According to the veteran Pakistan Television Corporation producer/director Khawaja Najmul Hassan, "I was doing a program 'Andaz Apna Apna' at the time (in the 1980s). Khalil Ahmed composed the tune and we asked Farida Khanumm to sing it. The song was Mein nay pairon main payal tou bandhey nahin". It was poet Tasleem Fazli's last wish that she sing this song.

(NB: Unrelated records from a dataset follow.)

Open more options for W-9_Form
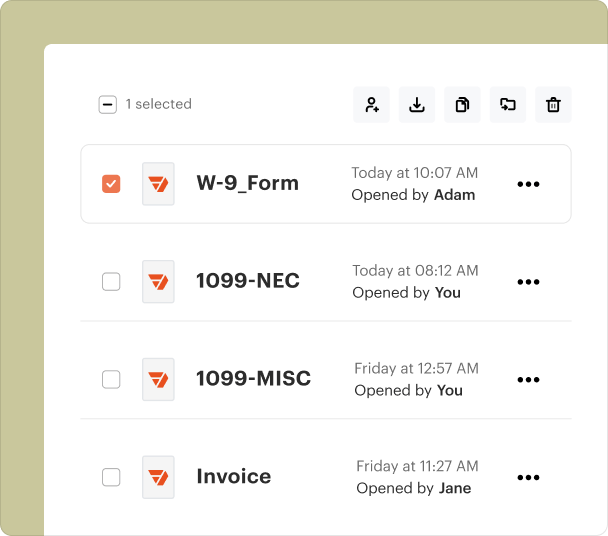 coord(528,185)
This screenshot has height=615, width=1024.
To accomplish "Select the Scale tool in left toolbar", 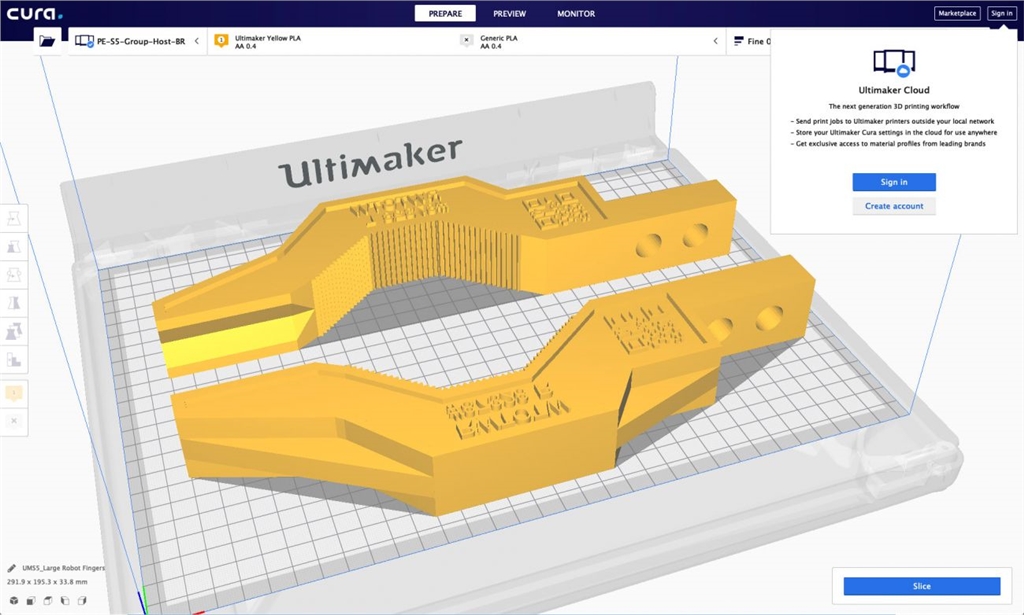I will coord(14,246).
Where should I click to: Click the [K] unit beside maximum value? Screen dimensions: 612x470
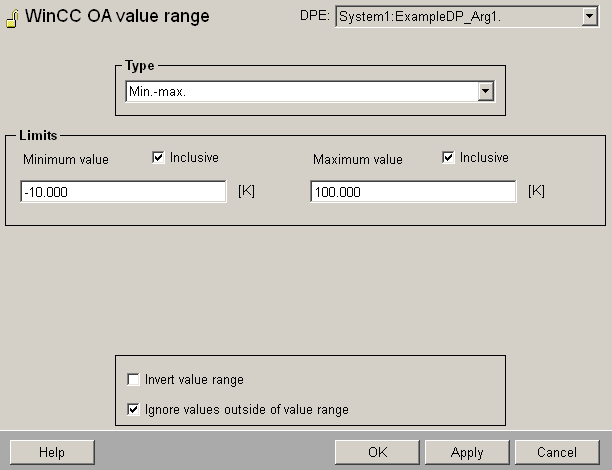(x=536, y=191)
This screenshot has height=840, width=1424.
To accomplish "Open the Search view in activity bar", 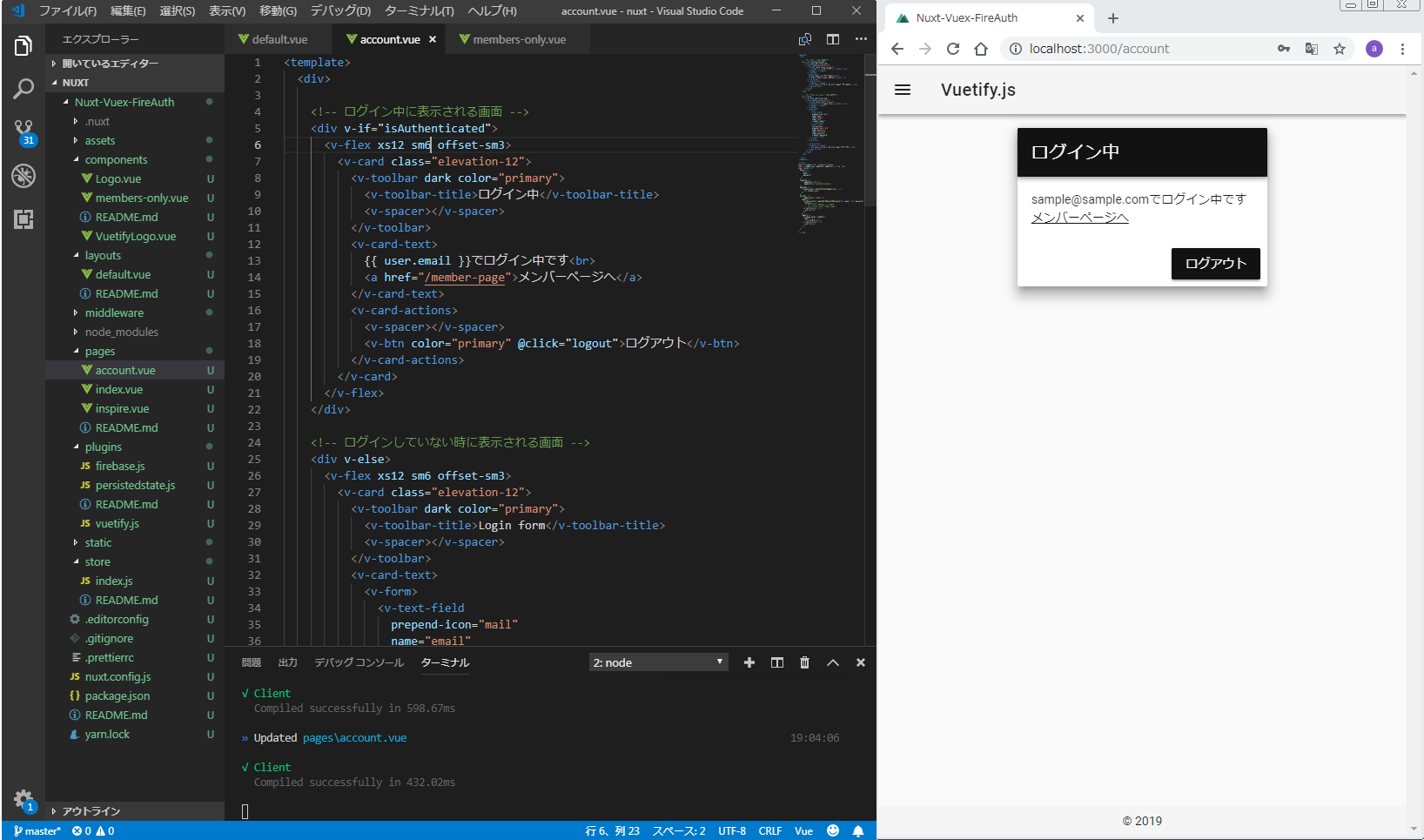I will point(24,88).
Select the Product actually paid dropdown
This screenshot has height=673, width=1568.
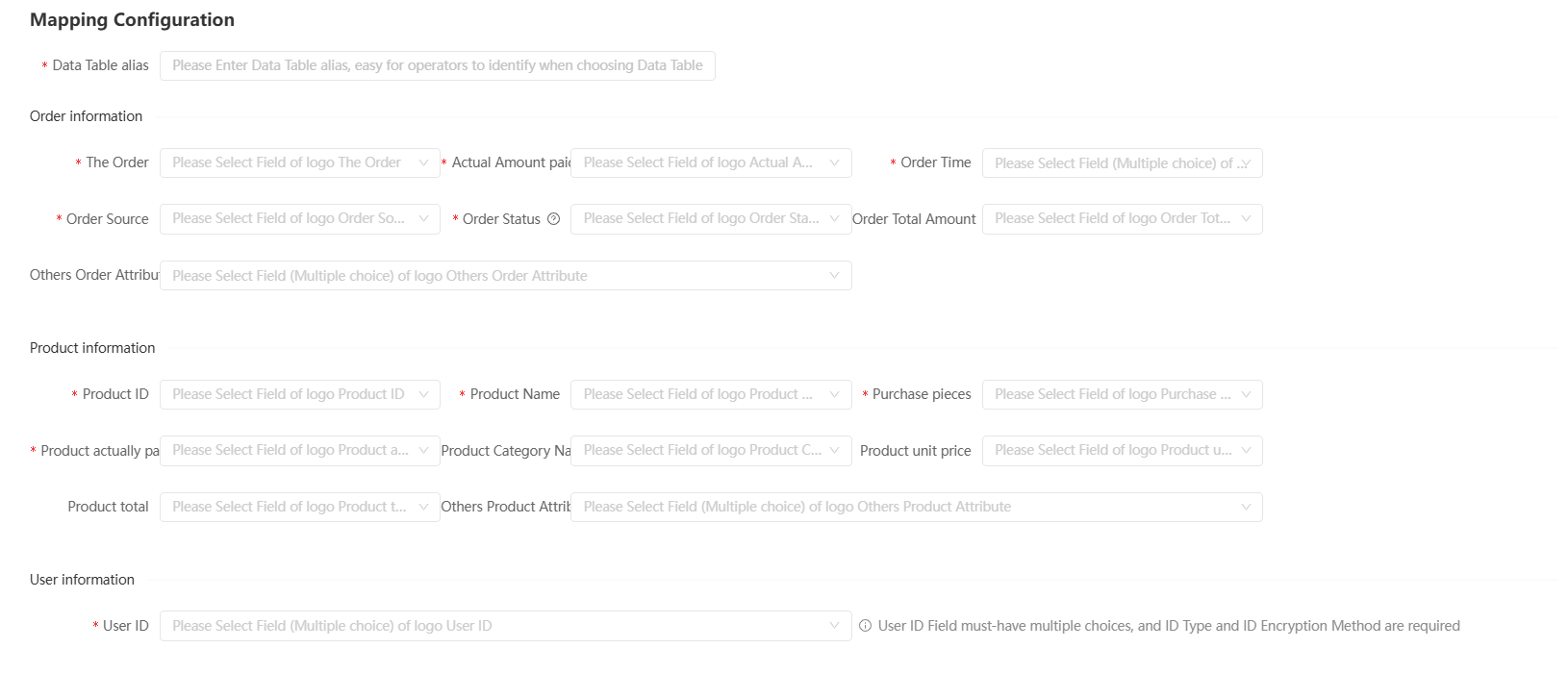[299, 451]
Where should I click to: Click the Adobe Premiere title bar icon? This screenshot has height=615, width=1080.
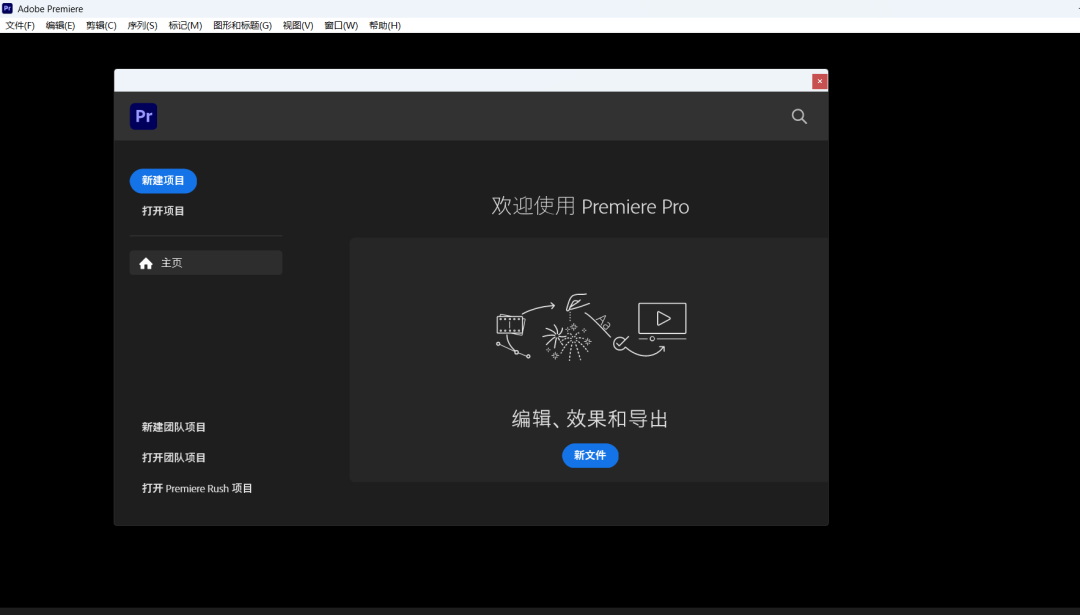pos(8,9)
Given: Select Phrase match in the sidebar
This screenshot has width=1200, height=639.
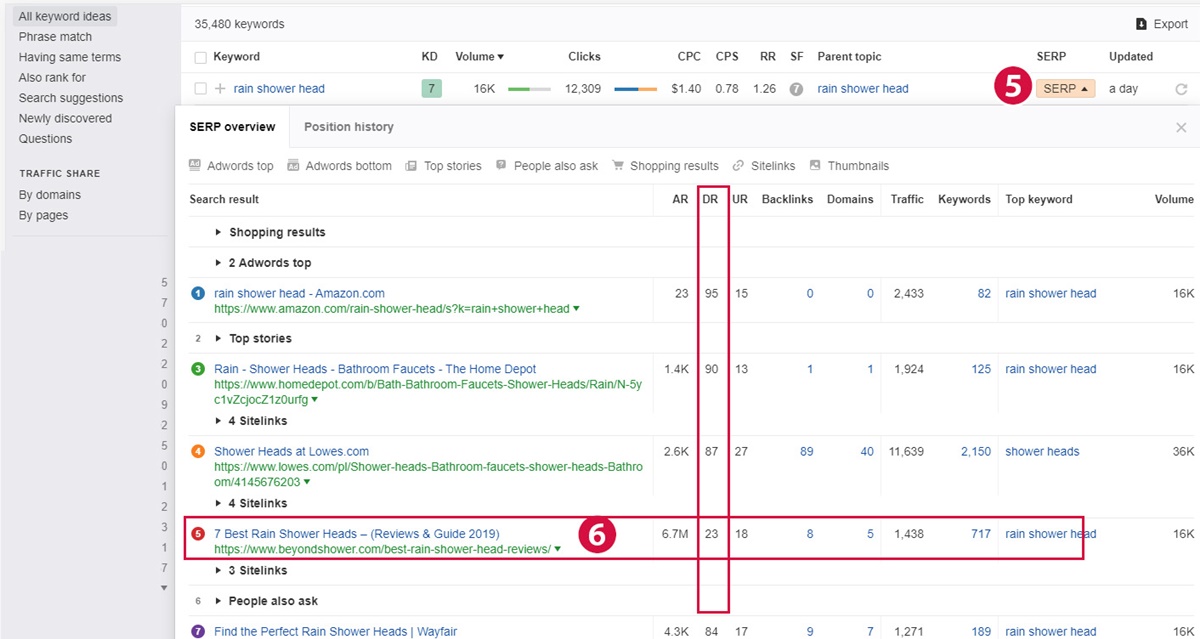Looking at the screenshot, I should click(x=55, y=37).

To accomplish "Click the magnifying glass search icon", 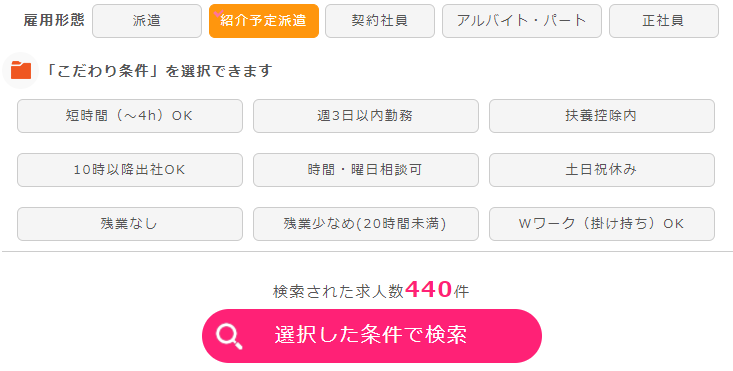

==Popular television songs==

| Song | Singers | Song lyrics by | Remarks |
|---|---|---|---|
| Chanjhar Phabdi Na Mutiar Bina | Tahira Syed | Baba Alam Siyah Posh | A PTV, Lahore production |
| Insha Ji Utho Abb Kooch Karo | Amanat Ali Khan | Ibn-e-Insha | A Pakistan Television Production |
| Watan Ki Mitti Gawah Rehna | Nayyara Noor | Sehba Akhtar | A PTV, Karachi Centre production |
| Hamara Parcham Yeh Pyara Parcham, Parchamon Mein Yeh Azeem Parcham | Naheed Akhtar | Saif Zulfi | A PTV production |
| Honton Pe Kabhi Un Ke Mera Naam Hi Aye | Amanat Ali Khan | Ada Jafri | A PTV production |
| Main Ne Pairon Mein Payal To Bandhi Nahein | Farida Khanum | Tasleem Fazli | A PTV production. Reportedly it was poet Taslim Fazli's last wish that Farida Khanum sing his song |
| Jalay To Jalayo Gori | Nayyara Noor | Ibn e Insha | A PTV production |
| Chalay To Kut Hi Jaye Ga Safar Ahista Ahista | Musarrat Nazir | Mustafa Zaidi | A PTV production |
| Jug Jug Jiye Mera Piyara Watan | Sabiha Khanum | Masroor Anwar | A PTV production |
| Millat Ka Pasban Hai Muhammad Ali Jinnah | Masood Rana | Mian Bashir Ahmed | A PTV production |

==Super-hit film songs==

| Song | Singers | Song lyrics by | Film and year |
|---|---|---|---|
| Kisi Chaman Mein Raho, Tum Bahar Bun Ke Raho, Khuda Karey Kisi Dil Ka Qaraar Bun Ke Raho | Ahmed Rushdi | Himayat Ali Shair | Aanchal (1962) |
| Na Chhura Sako Gay Daaman, Na Nazar Bacha Sako Gay | Naseem Begum | Himayat Ali Shair | Daaman (1963) |
| Mein Nay Tau Pareet Nibhaii, Sanwaria Re Nikla Tu Harjai | Mala | Himayat Ali Shair | Khamosh Raho (1964) |
| Ghair Ki Baataun Ka Aakhir Aitbaar Aa Hee Gaya | Naseem Begum | Agha Hashar Kashmiri | Kaneez (1965) |
| Sathio Mujahido Jaag Utha Hai Sara Watan (a patriotic song) | Masood Rana and Shaukat Ali | Himayat Ali Shair | Mujahid (1965) |
| Chanda Ke Hindole Mein, Urran Khatole Mein, Ammi Ka Dulara Soey | Sorayya Hyderabadi | Himayat Ali Shair | Lori (1966) |
| Woh Nabiyon Mein Rehmat Laqab Panay Wala | Masood Rana | Altaf Hussain Hali | Tasvir (1966) |
| Teri Khatir Zamaney Bhar Ko Hum Thukra Kay Aaen Hain | Runa Laila | Himayat Ali Shair | Wali Ehad (1968) |
| Pyaar Ka Waada Aisay Nibhain, Koi Juda Karne Na Paaey | Mehdi Hassan and Mehnaz | Taslim Fazli | Aaj Aur Kal (1976) |

==Death==
Khalil Ahmed died on 22 July 1997, in Lahore, Pakistan at age 61.